───── MATERIAL FOR THE TASK ─────

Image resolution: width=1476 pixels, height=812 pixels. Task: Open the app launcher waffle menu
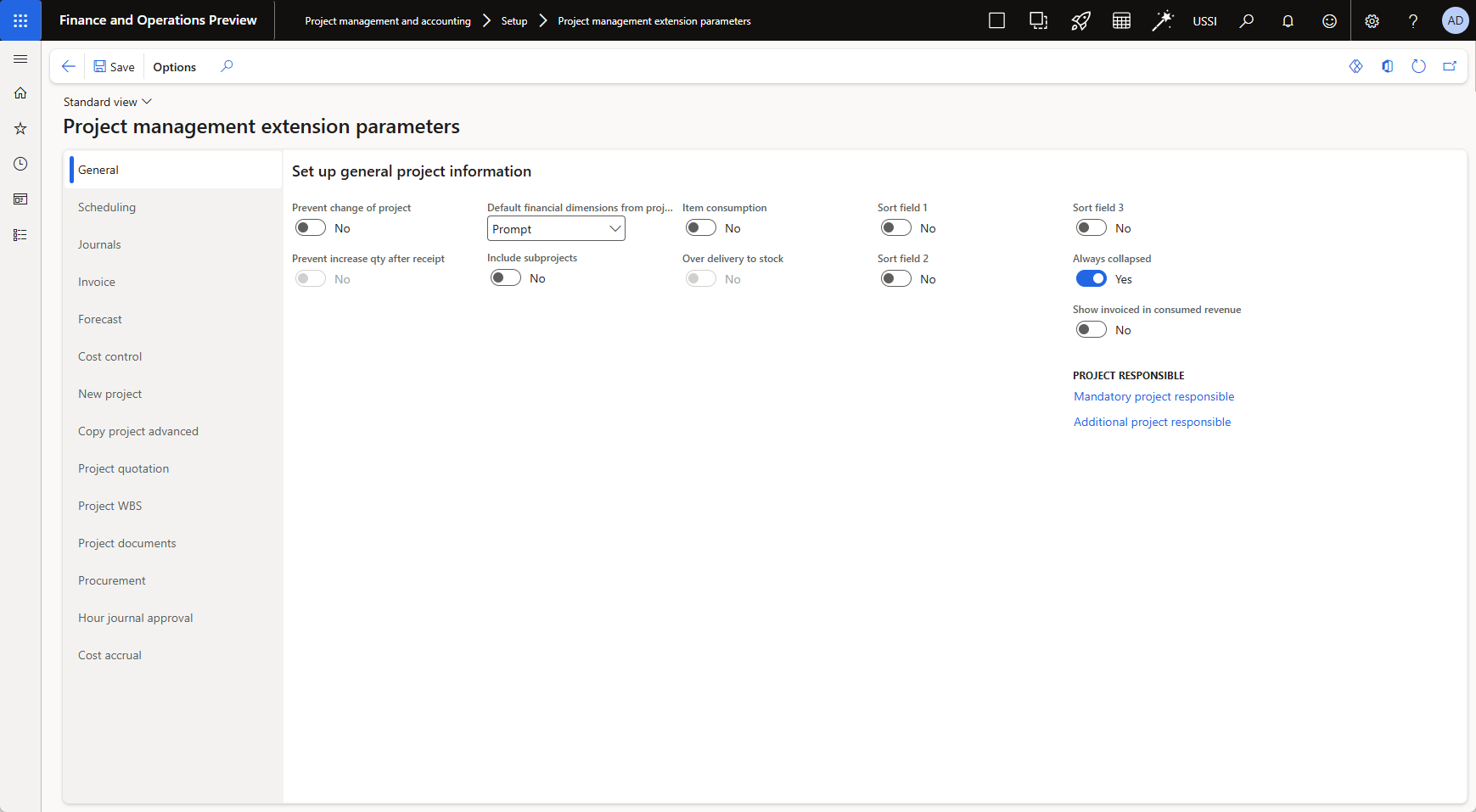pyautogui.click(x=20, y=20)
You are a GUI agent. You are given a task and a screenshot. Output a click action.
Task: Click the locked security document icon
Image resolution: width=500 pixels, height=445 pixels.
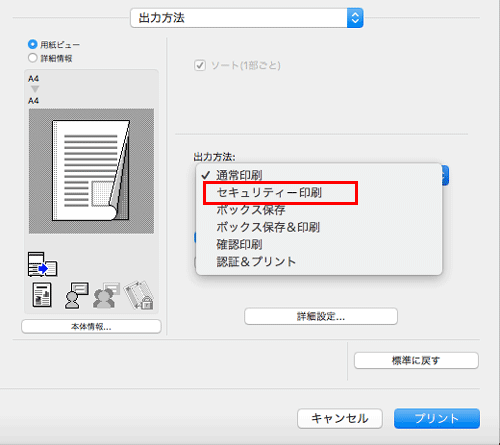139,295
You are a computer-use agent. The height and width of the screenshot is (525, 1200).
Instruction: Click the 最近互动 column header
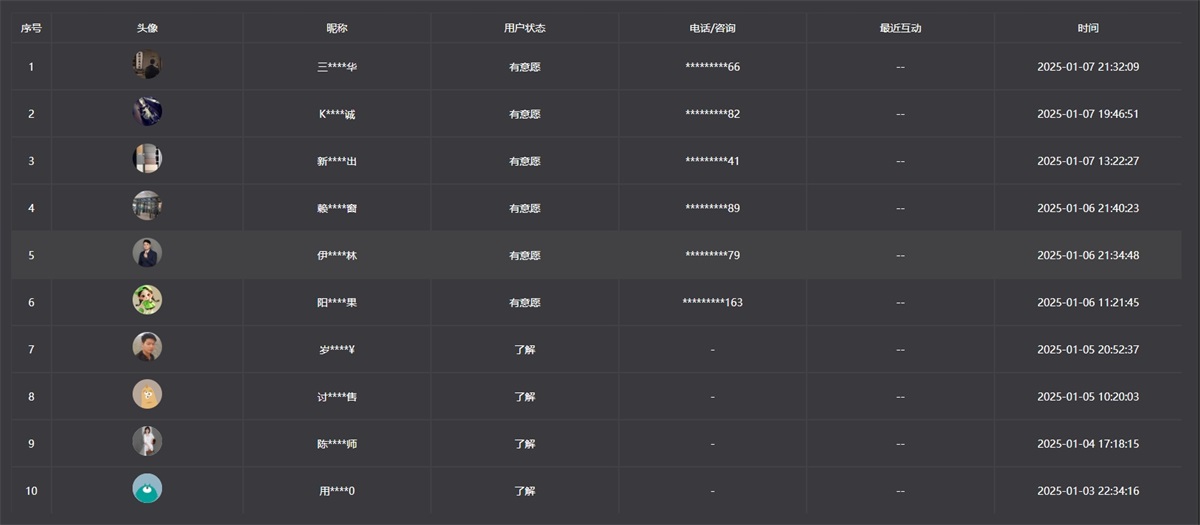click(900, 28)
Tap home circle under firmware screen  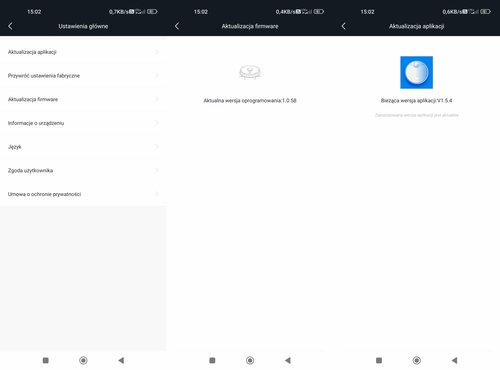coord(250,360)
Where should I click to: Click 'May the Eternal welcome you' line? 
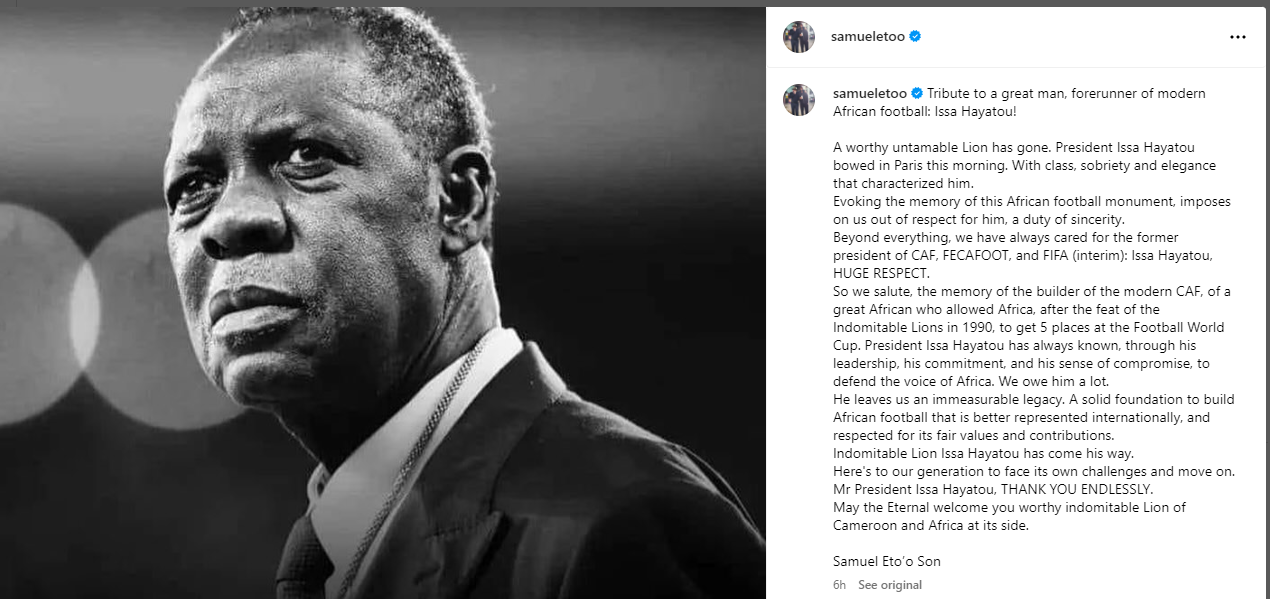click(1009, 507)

─────
───── MATERIAL FOR THE TASK ─────

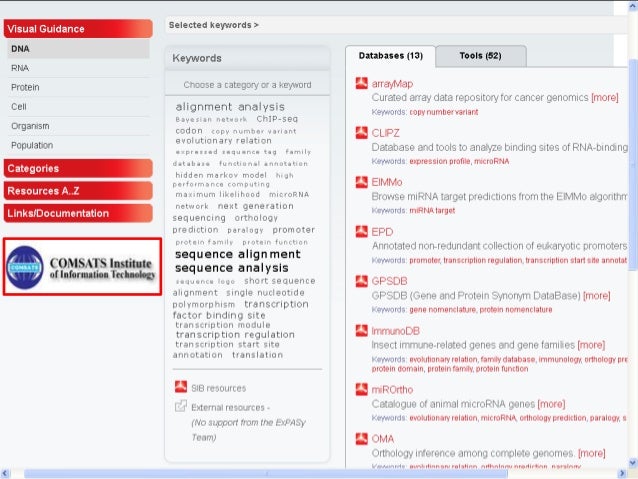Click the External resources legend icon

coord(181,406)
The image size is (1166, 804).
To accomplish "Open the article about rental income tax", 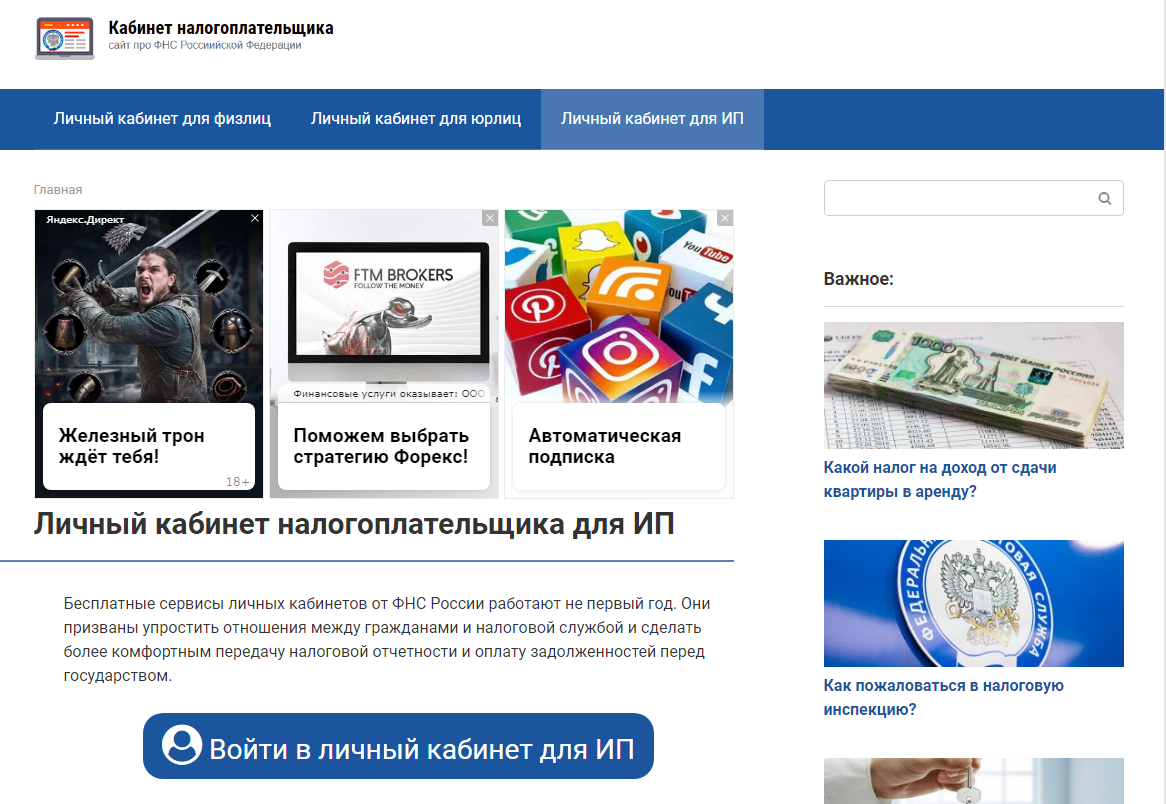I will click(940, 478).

─────
───── MATERIAL FOR THE TASK ─────

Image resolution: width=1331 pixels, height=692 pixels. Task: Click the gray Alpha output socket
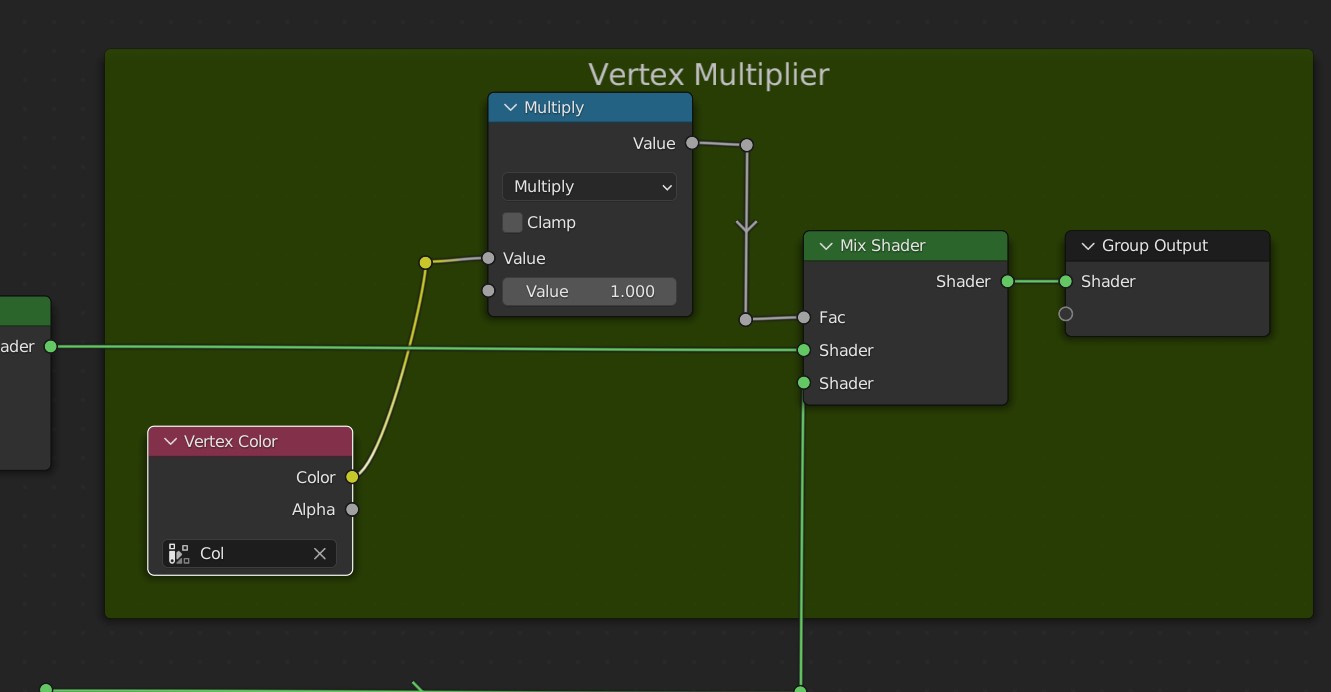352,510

─────

** AIM OF THE EXERCISE **
If a line of the records above holds the word "screenshot", show it.

** SOLUTION TO THE PROBLEM **
You are a GUI agent. You are given a task and a screenshot. Output a click action.
You are a computer-use agent. The height and width of the screenshot is (525, 1200).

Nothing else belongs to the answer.